[Element and text position data]
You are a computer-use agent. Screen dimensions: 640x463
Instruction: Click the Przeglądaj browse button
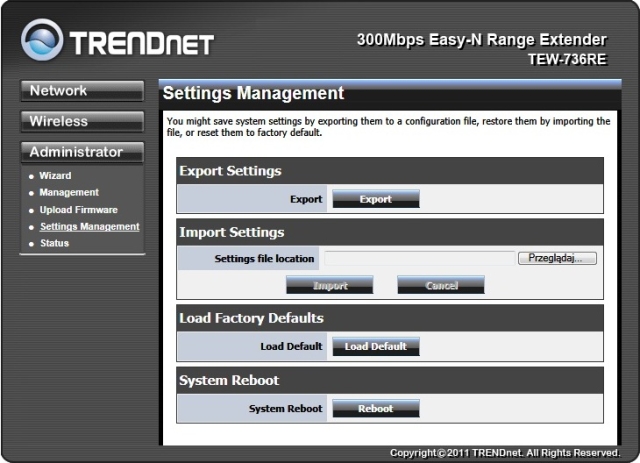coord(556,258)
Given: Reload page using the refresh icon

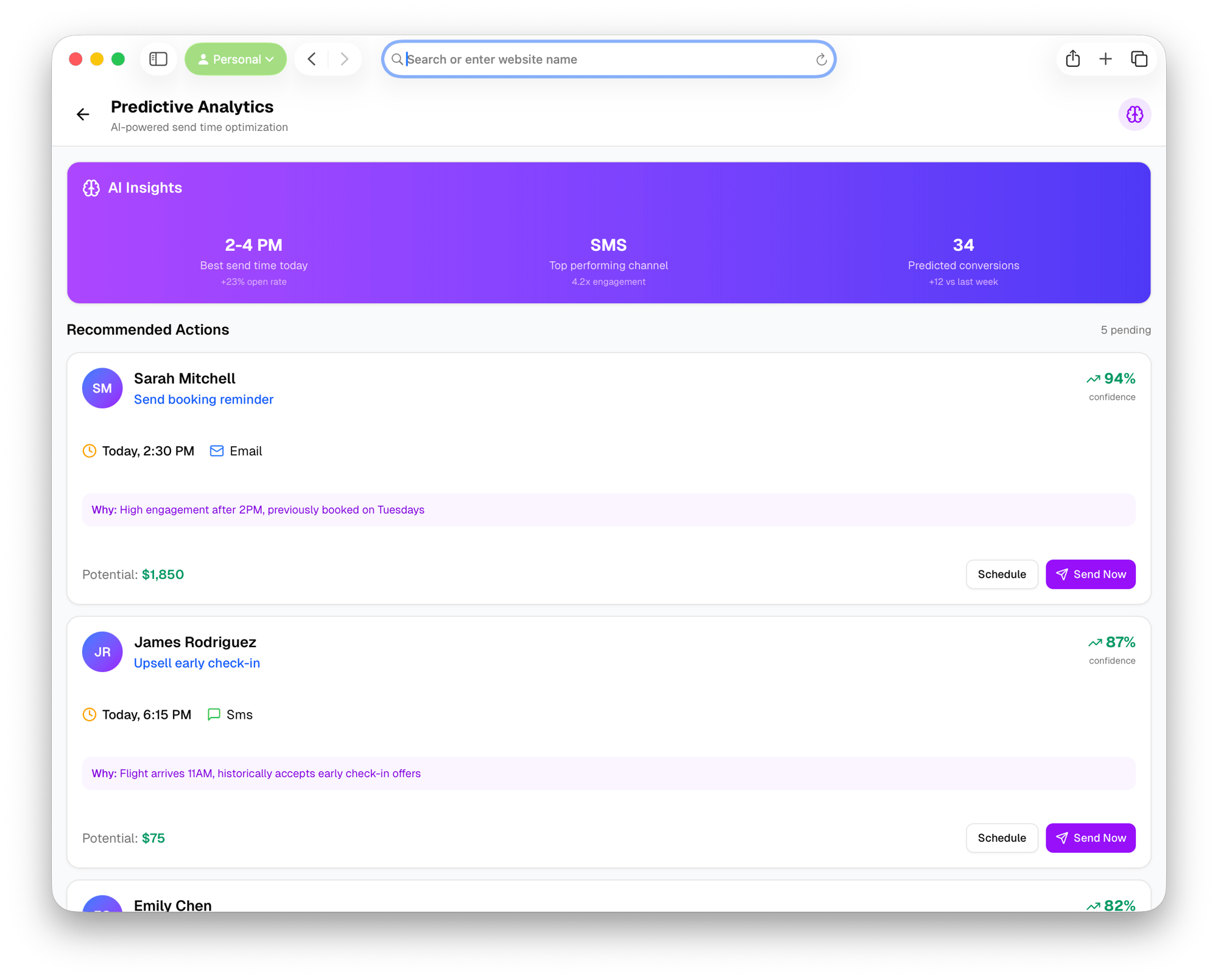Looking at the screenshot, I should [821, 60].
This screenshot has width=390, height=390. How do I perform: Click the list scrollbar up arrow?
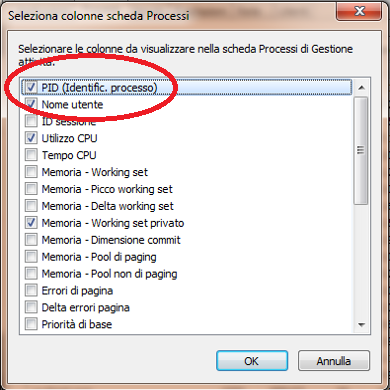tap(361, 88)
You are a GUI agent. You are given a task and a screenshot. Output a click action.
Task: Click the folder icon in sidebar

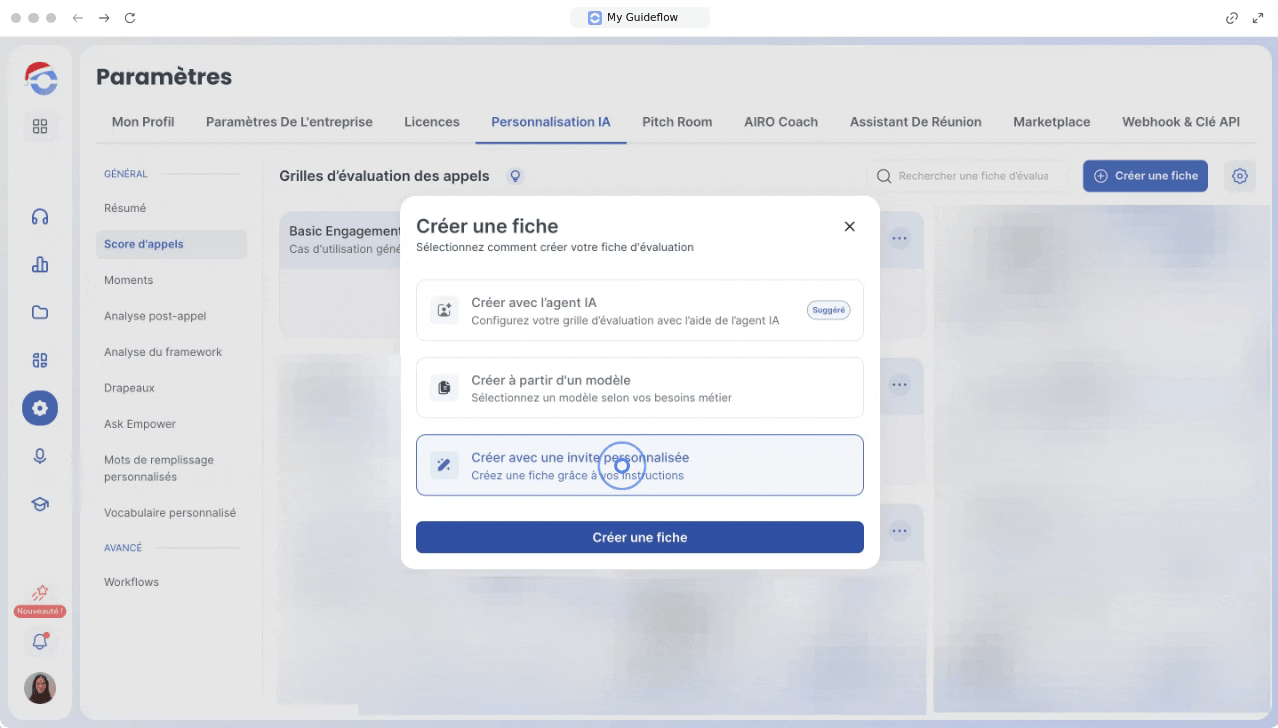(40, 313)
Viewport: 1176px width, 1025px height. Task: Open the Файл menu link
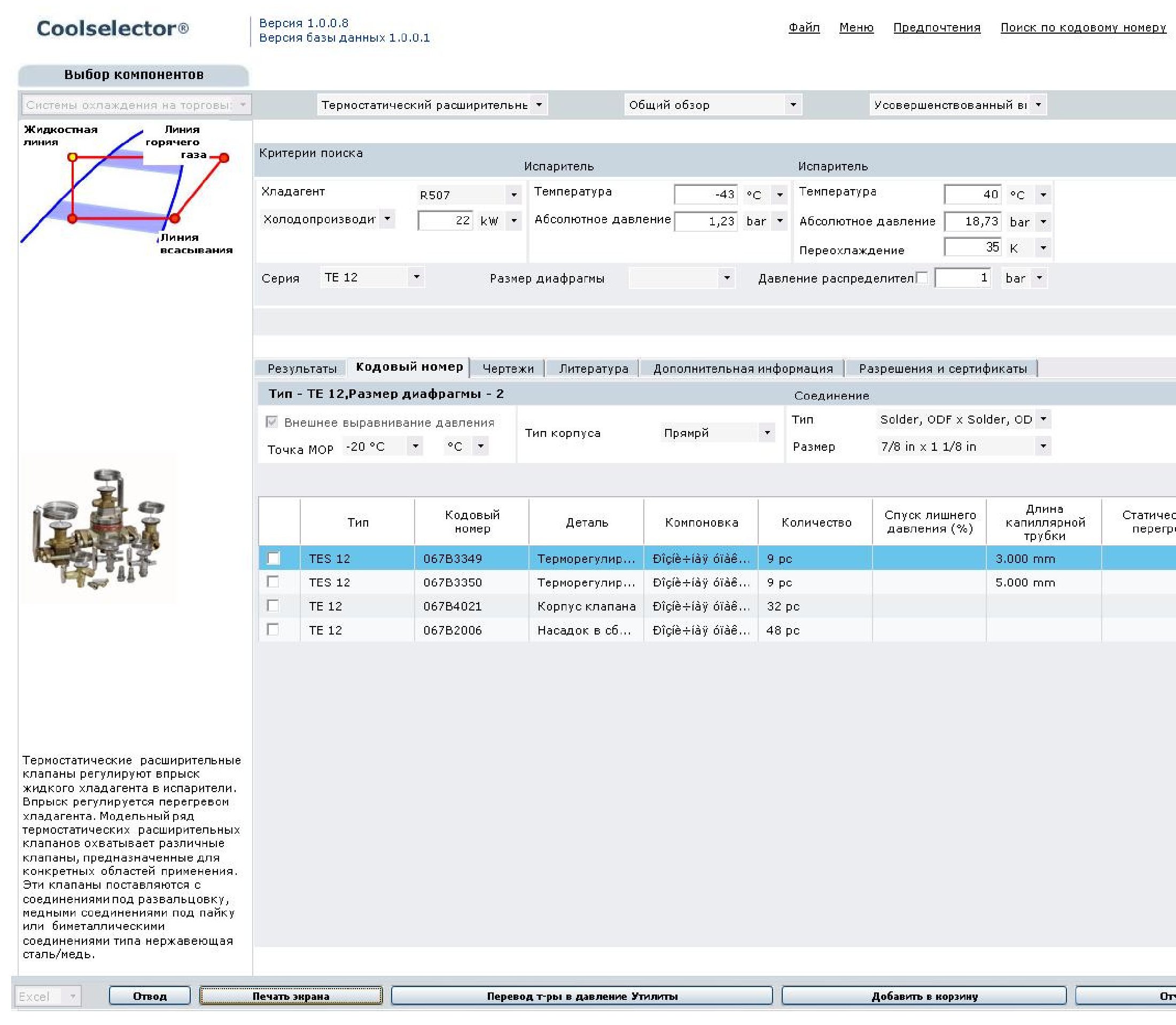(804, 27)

— What the exercise asks —
Can you repeat all of the material above line for line, leaving the pictures out?

— Task answer —
You are a computer-use agent. Screen dimensions: 640x463
Instruction: Click the Przeglądaj browse button
coord(556,258)
Given: Reload page using the refresh icon

Looking at the screenshot, I should [821, 60].
This screenshot has width=390, height=390. How do I perform: Click the list scrollbar up arrow?
tap(361, 88)
You are a GUI agent. You are given a task and a screenshot. Output a click action.
Task: Click the folder icon in sidebar

(40, 313)
Viewport: 1176px width, 1025px height. Task: Open the Файл menu link
(804, 27)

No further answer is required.